Deception by Omission: Using Adversarial Missingness to Poison Causal Structure Learning
This addresses a security vulnerability in causal machine learning for scenarios where data auditing prevents traditional adversarial perturbations, though it is incremental as it extends prior work on adversarial attacks to missing data contexts.
The paper tackles the problem of adversarial attacks on causal structure learning by introducing a novel method where adversaries omit portions of true training data to bias learned causal models, demonstrating effectiveness in deceiving popular algorithms on real and synthetic datasets.

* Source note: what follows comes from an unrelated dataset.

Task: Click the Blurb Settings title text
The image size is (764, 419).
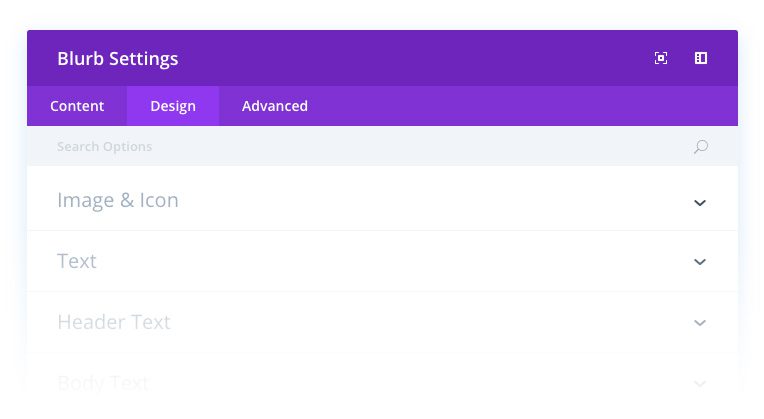Action: (118, 58)
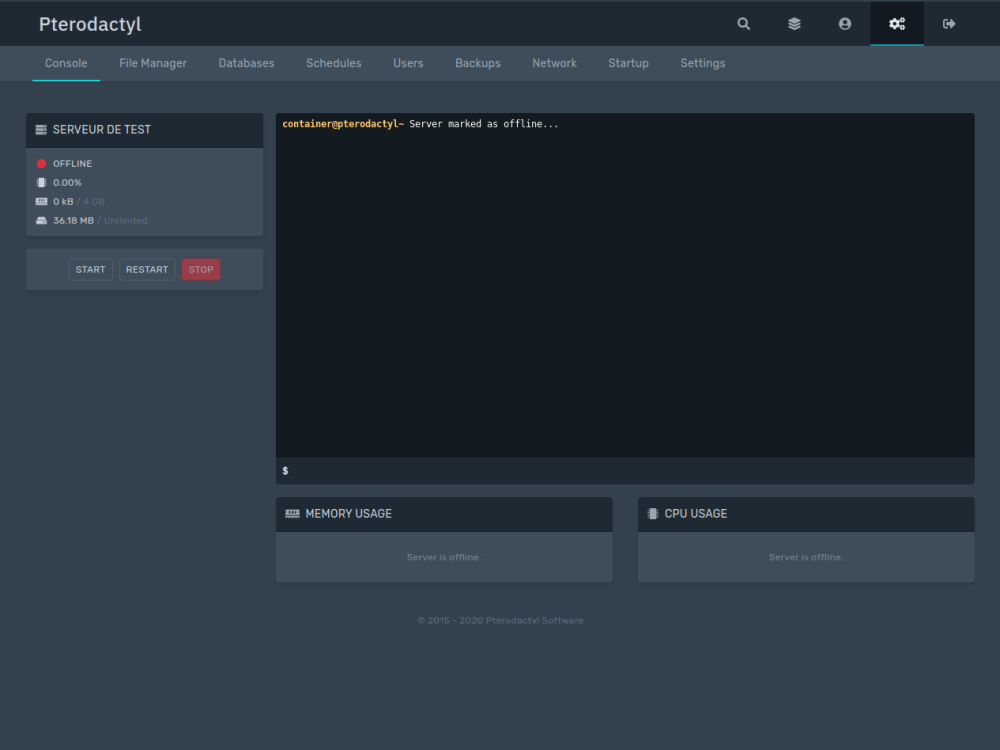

Inference of causal structures from observational data is a key component of causal machine learning; in practice, this data may be incompletely observed. Prior work has demonstrated that adversarial perturbations of completely observed training data may be used to force the learning of inaccurate causal structural models (SCMs). However, when the data can be audited for correctness (e.g., it is crytographically signed by its source), this adversarial mechanism is invalidated. This work introduces a novel attack methodology wherein the adversary deceptively omits a portion of the true training data to bias the learned causal structures in a desired manner. Theoretically sound attack mechanisms are derived for the case of arbitrary SCMs, and a sample-efficient learning-based heuristic is given for Gaussian SCMs. Experimental validation of these approaches on real and synthetic data sets demonstrates the effectiveness of adversarial missingness attacks at deceiving popular causal structure learning algorithms.